Consider the following:

;; ListOfX is one of:
;; - empty
;; - (cons X ListOfX)
;; interp. a list of x
 
(define (fn-for-lox lox)
	(cond [(empty? lox) (...)]
		  [else
			  (... (first lox)
				   (fn-for-lox (rest lox)))]))

The first step is to rename the function and notice how many ... are present in the template. We can replace each of those ... with an argument:

(define (fold fn b lox)
	(cond [(empty? lox) b] ; b for base case
		  [else
			  (fn (first lox) ; combination func
				   (fold fn b (rest lox)))]))

Above, we replace the base case with a parameter b, and the second ellipsis with fn. There, fn represents the combination function that combines (first lox) and the natural recursion on (rest lox).

By using the above, we can expect the following tests to pass:

(check-expect (fold + 0 (list 1 2 3)) 6)
(check-expect (fold * 1 (list 1 2 3)) 6)

The signature and purpose, then, can be included as follows:

;;  (X Y -> Y) Y (listof X) -> Y
;; the abstract fold function for (listof X)

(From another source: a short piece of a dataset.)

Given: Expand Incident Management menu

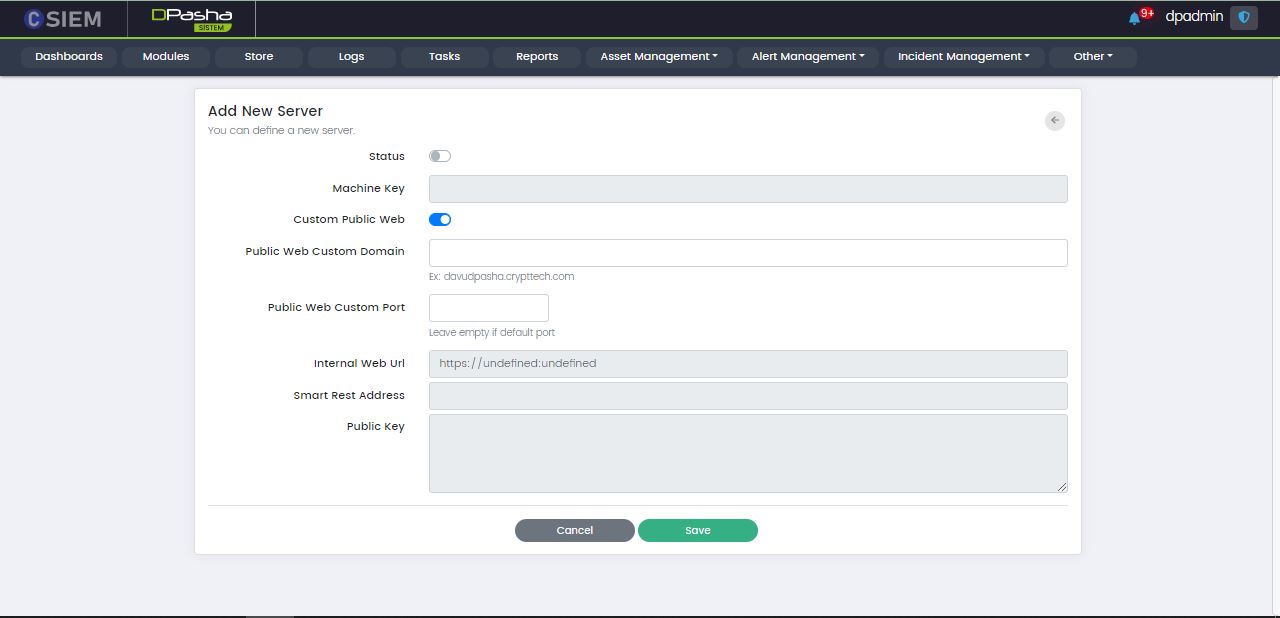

Notice that the signature here defines the putput as being of type Y, not X. This is because X type items are passed into the fn parameter, but need not have an output of that type necessarily. However, the base case b must be of the same type, given that the ((empty? lox) b) condition exists.

In the end, the fold function looks as follows:

;;  (X Y -> Y) Y (listof X) -> Y
;; the abstract fold function for (listof X)
(check-expect (fold + 0 (list 1 2 3)) 6)
(check-expect (fold * 1 (list 1 2 3)) 6)
(check-expect (fold string-append "" (list "a" "bc" "def")) ("abcdef"))
 
(define (fold fn b lox)
	(cond [(empty? lox) b]
		  [else
			  (fn (first lox)
				  (fold fn b (rest lox)))]))

The above signature and function are identical to foldr.